Der Handelsverband Baden-Württemberg begrüßte die Entscheidungen zwar als "Schritt in die richtige Richtung", dieser reiche aber nicht. Es sei unverständlich, warum Öffnungen nicht auch von Faktoren wie dem Impffortschritt, der Zahl von Schnelltests oder dem Kapazitätsstand freier Intensivbetten in Krankenhäusern abhängig gemacht werden.

Das Gastgewerbe bezeichnete die Beschlüsse gar als "enttäuschend und nicht akzeptabel". Mit der Vorgabe einer möglichen Öffnung der Außengastronomie "frühestens am 22. März" könnten die Betriebe unmöglich planen, teilte der Branchenverband Dehoga Baden-Württemberg mit.

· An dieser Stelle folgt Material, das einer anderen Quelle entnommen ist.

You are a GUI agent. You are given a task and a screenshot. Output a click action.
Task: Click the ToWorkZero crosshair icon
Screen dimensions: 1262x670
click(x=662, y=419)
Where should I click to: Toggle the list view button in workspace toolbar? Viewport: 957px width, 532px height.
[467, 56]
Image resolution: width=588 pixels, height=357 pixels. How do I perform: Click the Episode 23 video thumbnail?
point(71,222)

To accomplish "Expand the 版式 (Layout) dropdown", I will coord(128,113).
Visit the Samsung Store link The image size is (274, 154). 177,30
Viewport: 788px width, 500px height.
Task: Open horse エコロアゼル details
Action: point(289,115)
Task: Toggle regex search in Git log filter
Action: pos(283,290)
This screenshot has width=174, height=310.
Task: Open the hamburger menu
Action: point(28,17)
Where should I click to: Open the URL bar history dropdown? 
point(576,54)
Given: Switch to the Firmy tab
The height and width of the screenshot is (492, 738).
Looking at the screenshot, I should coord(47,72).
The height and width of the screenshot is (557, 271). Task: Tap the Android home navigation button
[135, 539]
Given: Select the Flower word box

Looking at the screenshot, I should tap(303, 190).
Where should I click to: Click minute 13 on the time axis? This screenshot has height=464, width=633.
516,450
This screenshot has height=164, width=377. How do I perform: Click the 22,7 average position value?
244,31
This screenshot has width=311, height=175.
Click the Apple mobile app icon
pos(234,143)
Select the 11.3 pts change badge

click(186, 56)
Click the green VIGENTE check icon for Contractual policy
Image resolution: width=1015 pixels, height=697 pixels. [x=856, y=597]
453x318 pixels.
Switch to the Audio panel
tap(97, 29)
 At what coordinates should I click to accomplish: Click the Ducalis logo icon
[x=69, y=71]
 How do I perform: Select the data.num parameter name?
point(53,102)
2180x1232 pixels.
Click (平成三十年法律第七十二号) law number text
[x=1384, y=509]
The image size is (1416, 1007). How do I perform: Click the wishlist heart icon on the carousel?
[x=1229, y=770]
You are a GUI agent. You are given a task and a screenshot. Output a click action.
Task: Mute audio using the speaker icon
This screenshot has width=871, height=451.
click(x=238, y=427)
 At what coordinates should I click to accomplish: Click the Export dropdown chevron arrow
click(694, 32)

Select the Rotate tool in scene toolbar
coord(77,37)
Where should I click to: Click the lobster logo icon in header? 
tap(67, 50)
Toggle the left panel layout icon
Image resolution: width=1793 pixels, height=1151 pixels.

Es sei nicht nachvollziehbar, warum viele Betriebe von Montag an öffnen dürften, Hotels und Restaurants aber vorerst weiter geschlossen bleiben müssten.

Der Beschluss von Bund und Ländern sieht vor, dass von kommender Woche an bei einer Sieben-Tage-Inzidenz von unter 50 der Einzelhandel, Museen, Galerien, Gedenkstätten sowie zoologische und botanische Gärten wieder öffnen dürfen, teils unter Auflagen wie einer Kundenbegrenzung. Bei einer Inzidenz von bis zu 100 sollen eingeschränkte Lockerungen für diese Bereiche gelten.